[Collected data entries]
--------------------------------
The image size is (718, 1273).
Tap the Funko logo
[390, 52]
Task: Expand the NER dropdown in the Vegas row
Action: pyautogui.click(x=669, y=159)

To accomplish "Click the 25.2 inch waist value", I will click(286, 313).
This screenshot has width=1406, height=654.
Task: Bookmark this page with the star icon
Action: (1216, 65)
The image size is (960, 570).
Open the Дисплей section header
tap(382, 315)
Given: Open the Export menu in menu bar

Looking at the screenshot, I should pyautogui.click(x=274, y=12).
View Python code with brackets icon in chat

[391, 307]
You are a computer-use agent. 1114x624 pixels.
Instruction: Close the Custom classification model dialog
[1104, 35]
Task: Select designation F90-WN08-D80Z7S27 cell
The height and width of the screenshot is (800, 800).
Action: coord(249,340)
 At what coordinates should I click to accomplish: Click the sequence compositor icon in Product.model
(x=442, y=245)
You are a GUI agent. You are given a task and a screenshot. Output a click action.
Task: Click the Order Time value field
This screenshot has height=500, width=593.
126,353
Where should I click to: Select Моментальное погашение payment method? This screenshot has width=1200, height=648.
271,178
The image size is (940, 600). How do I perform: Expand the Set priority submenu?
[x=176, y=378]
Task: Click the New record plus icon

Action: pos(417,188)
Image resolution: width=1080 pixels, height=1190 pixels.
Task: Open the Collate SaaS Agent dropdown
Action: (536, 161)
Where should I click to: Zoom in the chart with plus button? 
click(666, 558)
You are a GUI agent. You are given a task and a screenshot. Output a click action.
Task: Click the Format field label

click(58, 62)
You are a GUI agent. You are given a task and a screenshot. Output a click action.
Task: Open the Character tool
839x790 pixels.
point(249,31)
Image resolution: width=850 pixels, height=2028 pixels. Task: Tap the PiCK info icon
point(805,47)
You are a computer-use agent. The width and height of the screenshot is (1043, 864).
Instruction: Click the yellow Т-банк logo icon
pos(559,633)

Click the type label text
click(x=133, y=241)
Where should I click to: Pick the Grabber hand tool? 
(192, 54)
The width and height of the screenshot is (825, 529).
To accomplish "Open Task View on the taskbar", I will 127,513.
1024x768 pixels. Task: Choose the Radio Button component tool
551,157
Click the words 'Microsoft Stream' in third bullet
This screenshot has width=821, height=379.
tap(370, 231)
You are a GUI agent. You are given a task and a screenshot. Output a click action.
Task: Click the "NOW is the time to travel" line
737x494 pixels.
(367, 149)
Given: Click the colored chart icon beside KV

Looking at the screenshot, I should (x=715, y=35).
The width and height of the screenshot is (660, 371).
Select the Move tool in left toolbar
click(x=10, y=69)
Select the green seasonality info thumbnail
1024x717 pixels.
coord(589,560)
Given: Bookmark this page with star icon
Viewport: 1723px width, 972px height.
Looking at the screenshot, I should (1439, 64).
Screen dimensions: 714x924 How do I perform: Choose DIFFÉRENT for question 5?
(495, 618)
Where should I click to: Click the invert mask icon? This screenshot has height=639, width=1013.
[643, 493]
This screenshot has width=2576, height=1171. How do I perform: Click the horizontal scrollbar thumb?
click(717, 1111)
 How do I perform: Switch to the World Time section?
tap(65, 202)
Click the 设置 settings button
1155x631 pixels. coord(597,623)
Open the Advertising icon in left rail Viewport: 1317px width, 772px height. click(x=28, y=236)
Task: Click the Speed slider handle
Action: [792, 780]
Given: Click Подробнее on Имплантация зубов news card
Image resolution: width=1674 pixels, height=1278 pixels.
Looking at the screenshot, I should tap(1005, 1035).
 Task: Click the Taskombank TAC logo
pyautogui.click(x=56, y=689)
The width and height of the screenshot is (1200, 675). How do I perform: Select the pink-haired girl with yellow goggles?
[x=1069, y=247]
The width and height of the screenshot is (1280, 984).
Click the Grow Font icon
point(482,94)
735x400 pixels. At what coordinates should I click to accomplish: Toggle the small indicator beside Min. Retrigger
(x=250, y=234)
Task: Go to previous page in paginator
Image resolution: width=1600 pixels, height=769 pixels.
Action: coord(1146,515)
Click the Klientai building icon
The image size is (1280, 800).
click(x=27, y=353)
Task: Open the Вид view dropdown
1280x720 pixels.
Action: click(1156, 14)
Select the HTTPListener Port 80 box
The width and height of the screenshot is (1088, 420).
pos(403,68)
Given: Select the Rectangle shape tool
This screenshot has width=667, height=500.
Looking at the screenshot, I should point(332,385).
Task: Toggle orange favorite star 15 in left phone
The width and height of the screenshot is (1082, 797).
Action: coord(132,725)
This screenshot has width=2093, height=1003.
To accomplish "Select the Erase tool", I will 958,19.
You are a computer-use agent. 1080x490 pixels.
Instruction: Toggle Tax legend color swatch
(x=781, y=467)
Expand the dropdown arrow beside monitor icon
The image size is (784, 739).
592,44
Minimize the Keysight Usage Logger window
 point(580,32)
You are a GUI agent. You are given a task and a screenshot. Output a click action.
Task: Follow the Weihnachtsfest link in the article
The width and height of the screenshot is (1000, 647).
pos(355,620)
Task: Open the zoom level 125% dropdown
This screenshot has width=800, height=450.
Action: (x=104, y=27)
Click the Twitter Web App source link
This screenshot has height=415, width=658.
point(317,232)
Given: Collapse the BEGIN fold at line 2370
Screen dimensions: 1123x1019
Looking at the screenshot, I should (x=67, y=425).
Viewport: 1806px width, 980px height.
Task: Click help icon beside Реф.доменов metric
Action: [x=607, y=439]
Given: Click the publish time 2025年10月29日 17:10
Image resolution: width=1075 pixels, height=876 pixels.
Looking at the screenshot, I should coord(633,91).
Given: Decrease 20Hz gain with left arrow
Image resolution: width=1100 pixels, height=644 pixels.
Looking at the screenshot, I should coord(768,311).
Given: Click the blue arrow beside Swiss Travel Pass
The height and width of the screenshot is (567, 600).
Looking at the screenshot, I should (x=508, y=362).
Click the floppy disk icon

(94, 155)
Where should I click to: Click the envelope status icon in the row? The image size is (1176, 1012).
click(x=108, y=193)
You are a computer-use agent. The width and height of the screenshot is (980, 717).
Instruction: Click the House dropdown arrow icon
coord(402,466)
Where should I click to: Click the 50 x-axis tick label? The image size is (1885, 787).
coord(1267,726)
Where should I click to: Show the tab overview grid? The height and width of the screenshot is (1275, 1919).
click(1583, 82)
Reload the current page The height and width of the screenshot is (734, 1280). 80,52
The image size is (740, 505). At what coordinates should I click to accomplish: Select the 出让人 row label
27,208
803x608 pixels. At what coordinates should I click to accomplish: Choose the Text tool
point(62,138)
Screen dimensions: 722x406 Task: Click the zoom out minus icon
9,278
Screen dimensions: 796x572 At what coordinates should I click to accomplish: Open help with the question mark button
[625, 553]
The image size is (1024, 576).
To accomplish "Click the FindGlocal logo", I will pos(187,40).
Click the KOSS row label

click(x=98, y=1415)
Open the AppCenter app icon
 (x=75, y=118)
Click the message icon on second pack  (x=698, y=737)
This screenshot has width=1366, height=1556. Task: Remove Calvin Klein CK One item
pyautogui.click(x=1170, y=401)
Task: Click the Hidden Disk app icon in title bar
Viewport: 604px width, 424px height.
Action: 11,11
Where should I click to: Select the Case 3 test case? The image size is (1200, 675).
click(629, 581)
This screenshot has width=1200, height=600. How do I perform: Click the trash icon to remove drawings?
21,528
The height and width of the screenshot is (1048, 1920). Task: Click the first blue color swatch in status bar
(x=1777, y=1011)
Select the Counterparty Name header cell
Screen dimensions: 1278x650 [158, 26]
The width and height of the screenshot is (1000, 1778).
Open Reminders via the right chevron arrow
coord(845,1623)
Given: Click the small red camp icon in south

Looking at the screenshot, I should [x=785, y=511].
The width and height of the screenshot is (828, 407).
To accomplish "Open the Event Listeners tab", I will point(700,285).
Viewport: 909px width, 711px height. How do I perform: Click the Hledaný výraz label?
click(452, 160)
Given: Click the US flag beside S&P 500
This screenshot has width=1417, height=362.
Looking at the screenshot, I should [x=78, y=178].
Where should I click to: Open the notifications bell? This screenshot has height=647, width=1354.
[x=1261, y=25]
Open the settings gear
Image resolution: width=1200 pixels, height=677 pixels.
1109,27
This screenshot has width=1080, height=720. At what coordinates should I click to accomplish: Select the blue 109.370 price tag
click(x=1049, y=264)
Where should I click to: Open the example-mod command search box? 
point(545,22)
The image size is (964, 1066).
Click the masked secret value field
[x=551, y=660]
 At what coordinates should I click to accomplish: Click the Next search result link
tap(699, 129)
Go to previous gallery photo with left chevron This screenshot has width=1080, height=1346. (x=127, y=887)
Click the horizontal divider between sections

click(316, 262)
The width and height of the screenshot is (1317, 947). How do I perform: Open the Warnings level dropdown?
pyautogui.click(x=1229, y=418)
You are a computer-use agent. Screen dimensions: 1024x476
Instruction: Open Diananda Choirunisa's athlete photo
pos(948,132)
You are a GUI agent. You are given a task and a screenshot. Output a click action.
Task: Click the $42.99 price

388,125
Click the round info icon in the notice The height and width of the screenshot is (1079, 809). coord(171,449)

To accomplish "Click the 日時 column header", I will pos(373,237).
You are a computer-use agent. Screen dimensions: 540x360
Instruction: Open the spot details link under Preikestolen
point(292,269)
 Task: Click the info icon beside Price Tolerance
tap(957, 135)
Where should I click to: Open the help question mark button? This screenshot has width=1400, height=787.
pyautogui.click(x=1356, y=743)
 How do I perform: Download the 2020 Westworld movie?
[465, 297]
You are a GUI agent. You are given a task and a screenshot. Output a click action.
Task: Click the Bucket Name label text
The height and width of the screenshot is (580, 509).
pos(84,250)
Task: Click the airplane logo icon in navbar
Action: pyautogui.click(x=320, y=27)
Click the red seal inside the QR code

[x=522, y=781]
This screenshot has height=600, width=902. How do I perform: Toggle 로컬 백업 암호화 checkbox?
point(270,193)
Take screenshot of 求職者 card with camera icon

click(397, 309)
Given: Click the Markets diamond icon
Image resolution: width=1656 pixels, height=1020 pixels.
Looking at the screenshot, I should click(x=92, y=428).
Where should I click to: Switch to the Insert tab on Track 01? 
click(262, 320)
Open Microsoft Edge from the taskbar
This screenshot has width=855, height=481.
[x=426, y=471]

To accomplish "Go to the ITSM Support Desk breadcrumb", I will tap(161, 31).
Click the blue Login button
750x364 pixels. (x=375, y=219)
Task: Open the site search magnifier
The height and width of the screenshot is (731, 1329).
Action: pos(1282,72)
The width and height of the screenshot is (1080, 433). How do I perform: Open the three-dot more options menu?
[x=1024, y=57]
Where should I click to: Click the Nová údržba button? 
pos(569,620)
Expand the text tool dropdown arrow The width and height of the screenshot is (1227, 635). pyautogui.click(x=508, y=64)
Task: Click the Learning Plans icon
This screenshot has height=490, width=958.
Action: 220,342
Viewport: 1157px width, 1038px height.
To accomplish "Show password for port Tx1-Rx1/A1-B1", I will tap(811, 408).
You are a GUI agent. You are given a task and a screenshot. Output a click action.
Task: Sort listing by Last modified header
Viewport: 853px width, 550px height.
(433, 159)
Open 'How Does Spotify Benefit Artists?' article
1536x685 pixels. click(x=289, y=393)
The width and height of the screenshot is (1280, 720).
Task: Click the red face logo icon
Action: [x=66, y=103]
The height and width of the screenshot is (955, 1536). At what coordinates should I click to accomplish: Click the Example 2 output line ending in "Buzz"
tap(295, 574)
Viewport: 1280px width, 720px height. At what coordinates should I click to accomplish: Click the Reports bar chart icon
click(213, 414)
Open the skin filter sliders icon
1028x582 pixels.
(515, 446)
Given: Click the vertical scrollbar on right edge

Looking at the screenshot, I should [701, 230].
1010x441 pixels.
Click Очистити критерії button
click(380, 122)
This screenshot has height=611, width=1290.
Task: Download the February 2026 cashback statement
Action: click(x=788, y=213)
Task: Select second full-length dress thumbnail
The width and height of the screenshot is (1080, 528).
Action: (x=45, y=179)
--------------------------------
Please find all lines of the entries that hold the string "taskbar" and copy them.

**Response:**
To accomplish "Open Task View on the taskbar", I will 127,513.
Open Microsoft Edge from the taskbar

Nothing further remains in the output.